Activity:
All of the data below is to be returned unaltered.
Dataset records START
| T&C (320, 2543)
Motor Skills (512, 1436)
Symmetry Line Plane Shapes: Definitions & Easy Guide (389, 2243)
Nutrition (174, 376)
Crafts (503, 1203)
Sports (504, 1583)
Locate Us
Dataset records END
Output for this task:
| T&C (320, 2543)
Motor Skills (512, 1436)
Symmetry Line Plane Shapes: Definitions & Easy Guide (389, 2243)
Nutrition (174, 376)
Crafts (503, 1203)
Sports (504, 1583)
Locate Us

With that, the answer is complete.